■ Extracted material
· · · · · · ·
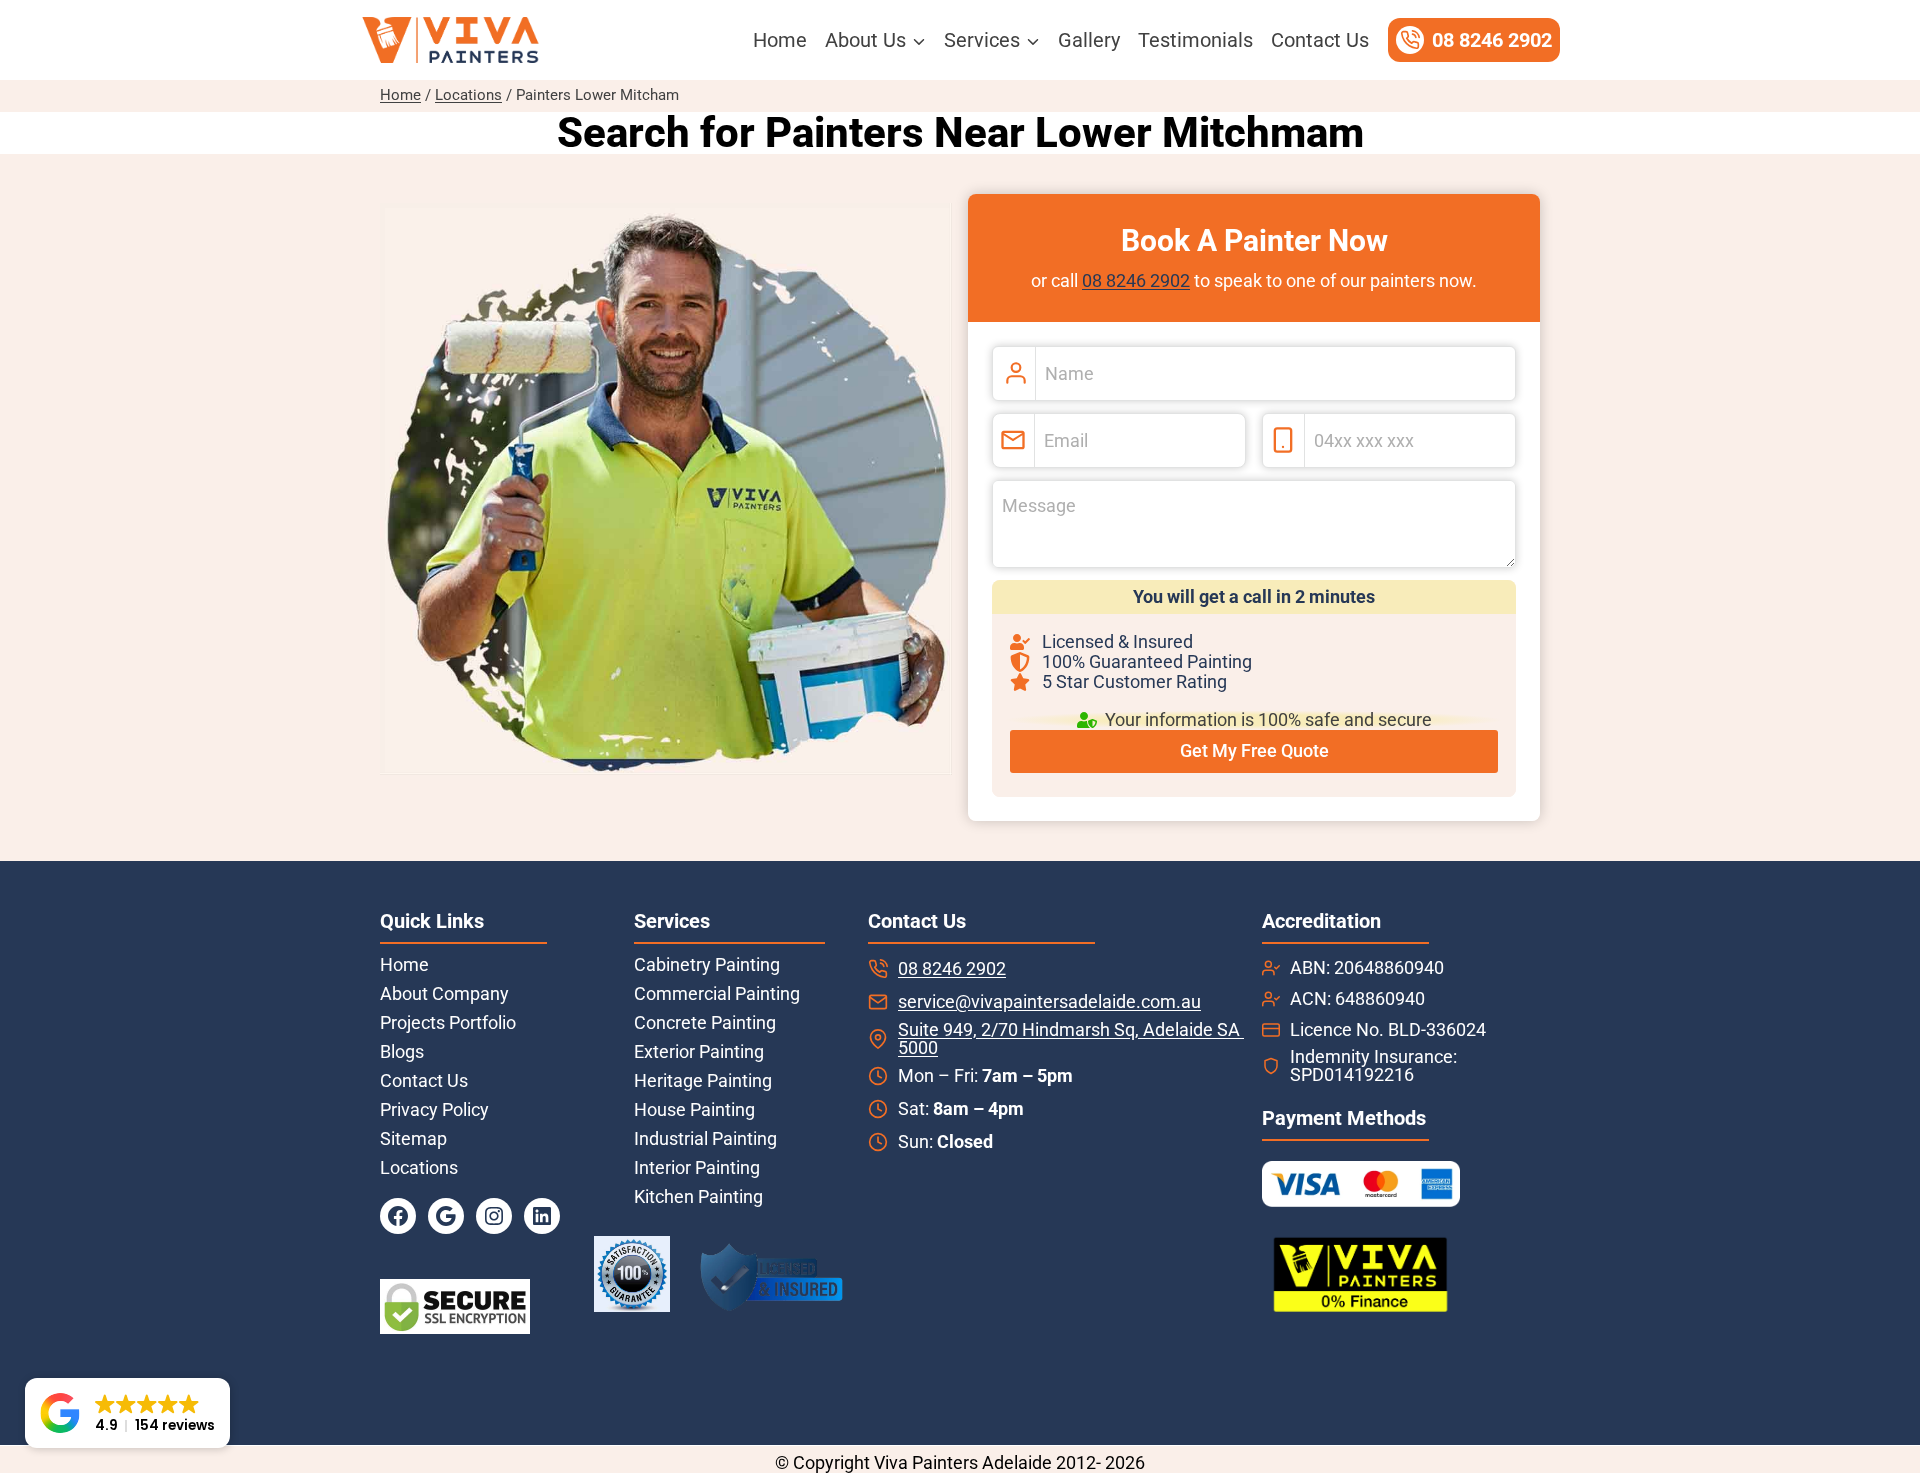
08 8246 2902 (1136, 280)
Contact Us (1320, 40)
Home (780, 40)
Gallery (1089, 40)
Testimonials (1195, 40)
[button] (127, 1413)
· · · · · · ·
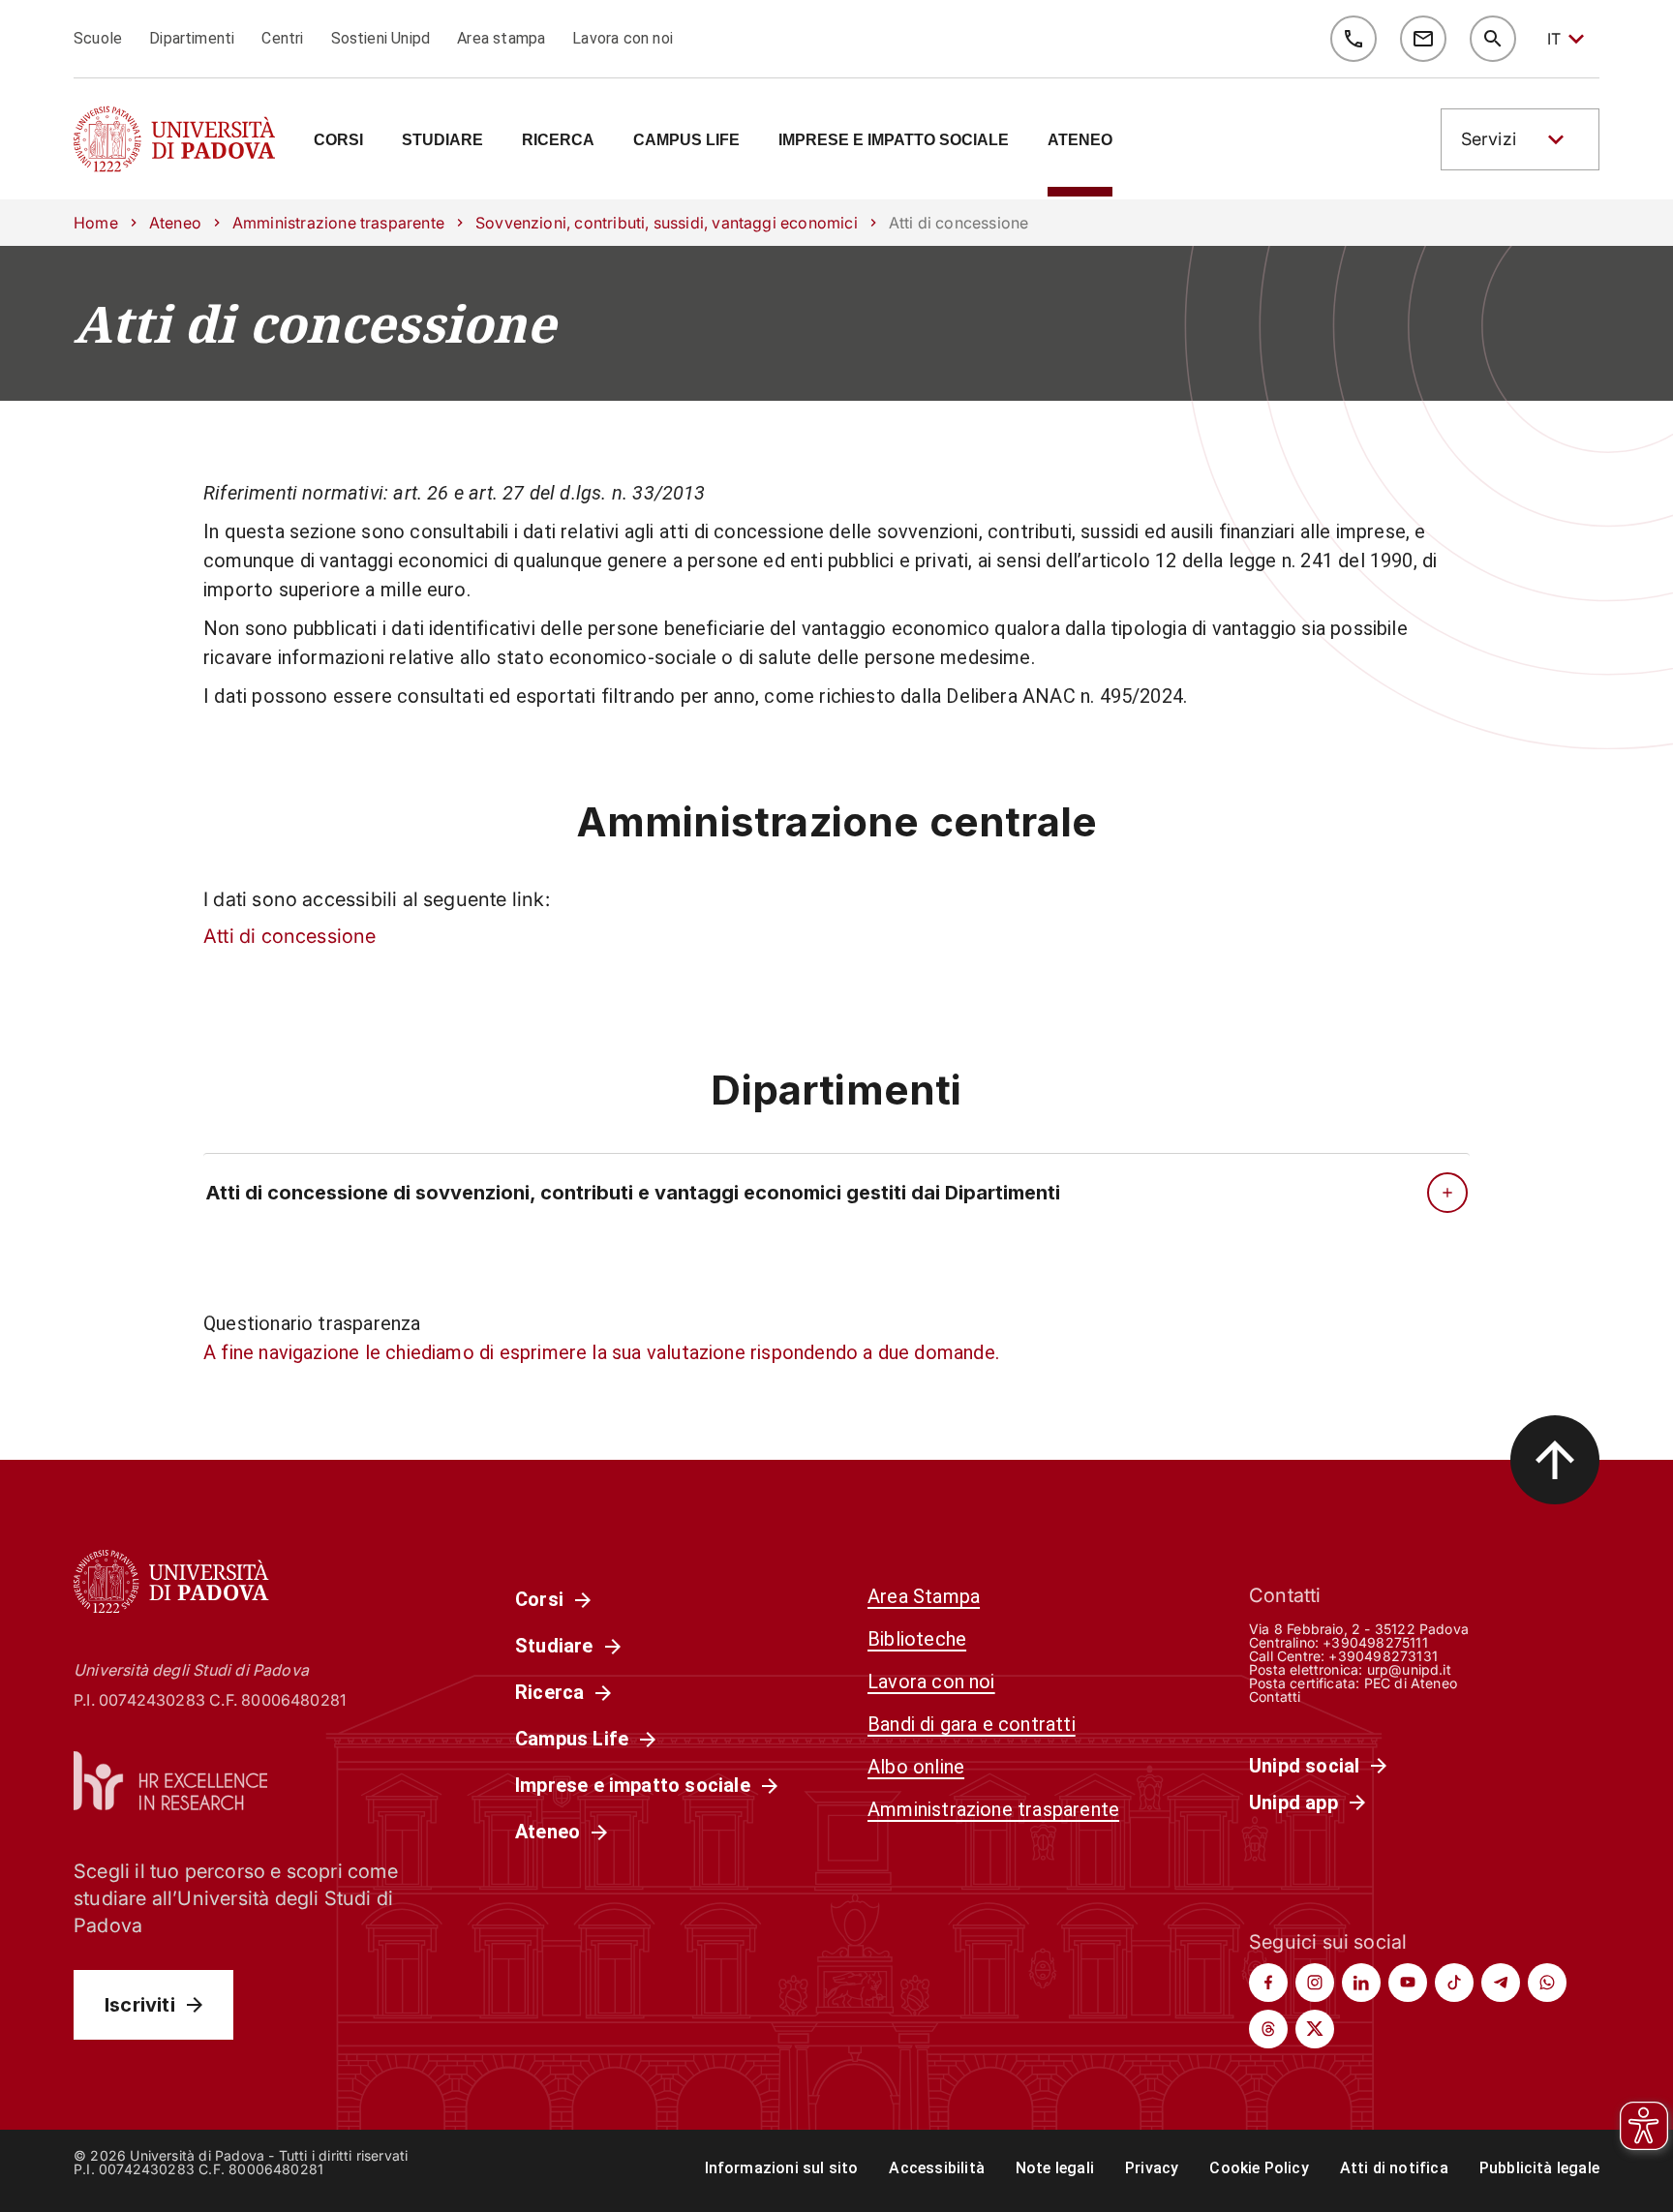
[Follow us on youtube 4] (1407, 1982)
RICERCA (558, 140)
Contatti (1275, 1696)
· · · · · · ·
■ Exercise directions
Reproduce the stretch of the material from the line containing "08 8246 2902 (1136, 280)" through the line containing "Testimonials (1195, 40)", unchanged and with both end lines included.

■ Correct output
08 8246 2902 (1136, 280)
Contact Us (1320, 40)
Home (780, 40)
Gallery (1089, 40)
Testimonials (1195, 40)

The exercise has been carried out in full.